WORK INSTRUCTIONS:
Everything from the line with "Viewport: 497px width, 677px height." through the final line of the listing below must be retyped exactly, apart from the pictures.

============================================================

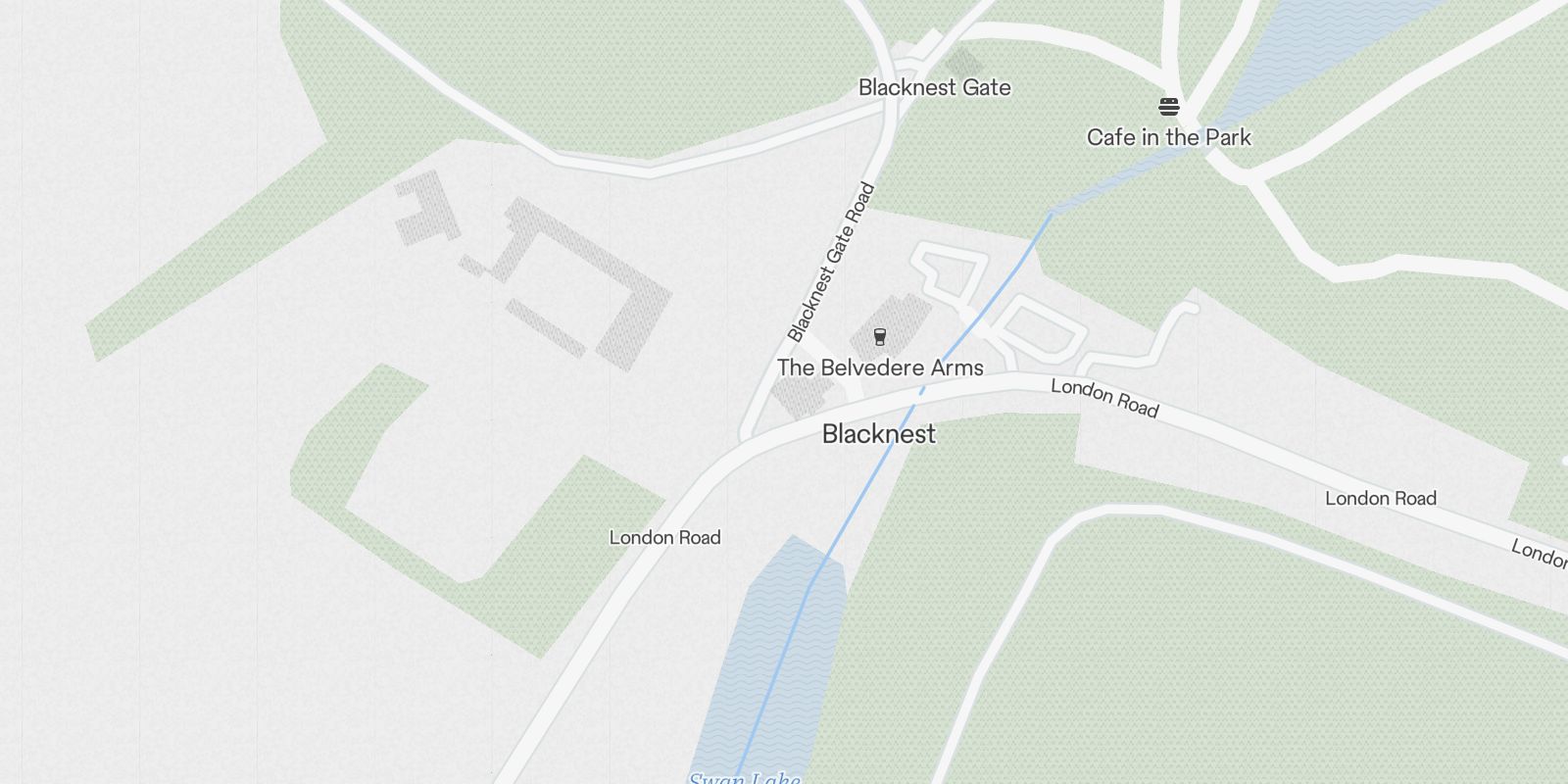Click the Blacknest village name label

[x=879, y=434]
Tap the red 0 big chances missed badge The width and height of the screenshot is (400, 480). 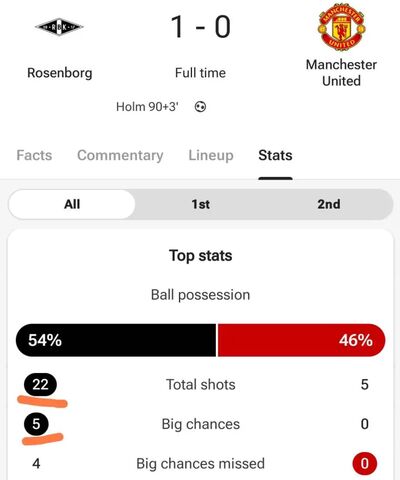pos(365,463)
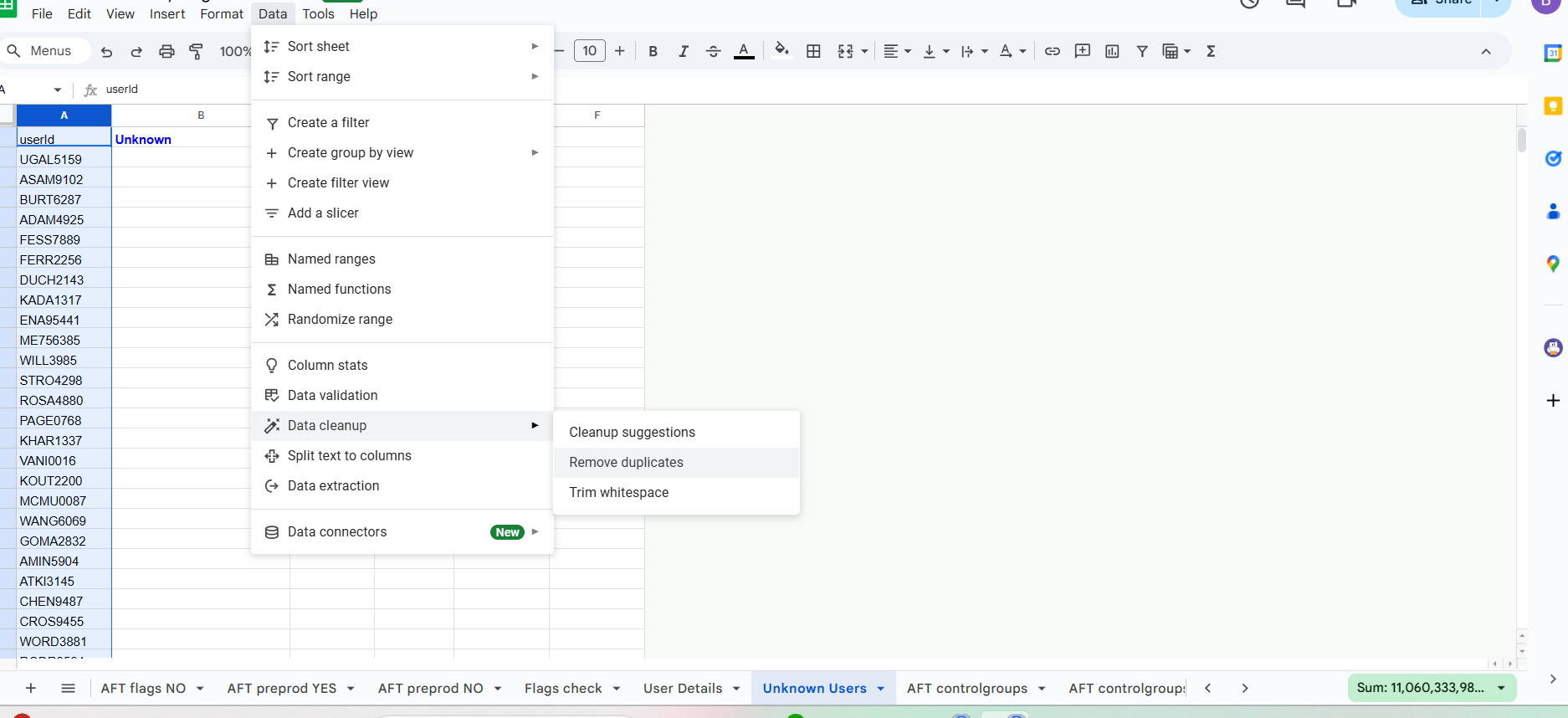Toggle italic text formatting
The height and width of the screenshot is (718, 1568).
683,51
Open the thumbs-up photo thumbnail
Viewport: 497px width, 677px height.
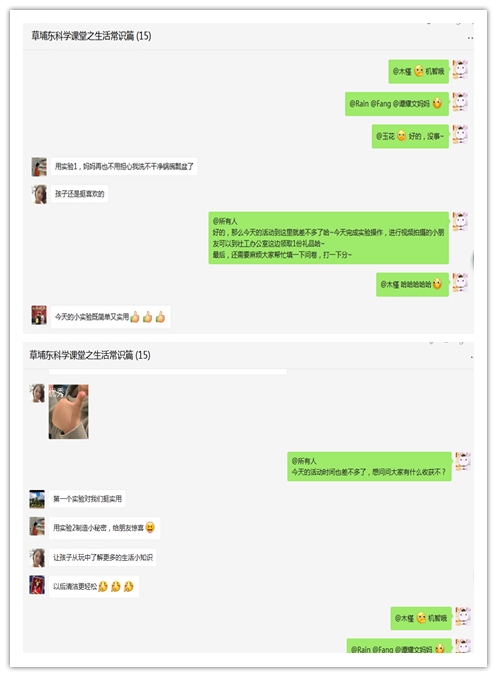(x=69, y=411)
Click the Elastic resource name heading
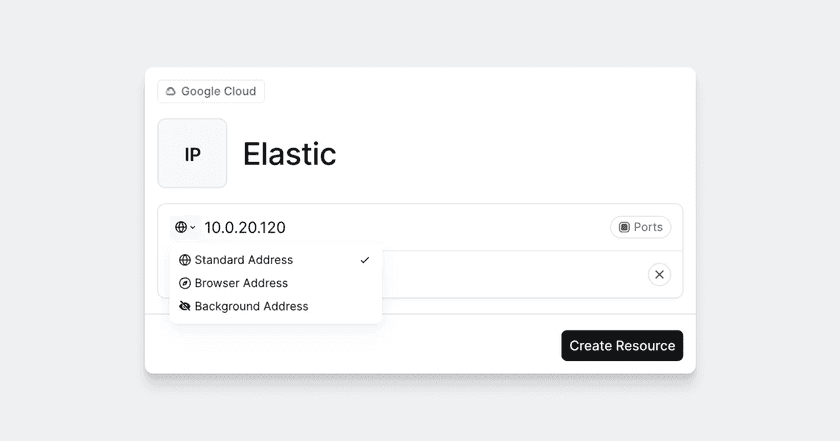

============================================================

PROBLEM SOLUTION:
Viewport: 497px width, 677px height.
(x=69, y=411)
Click the Elastic resource name heading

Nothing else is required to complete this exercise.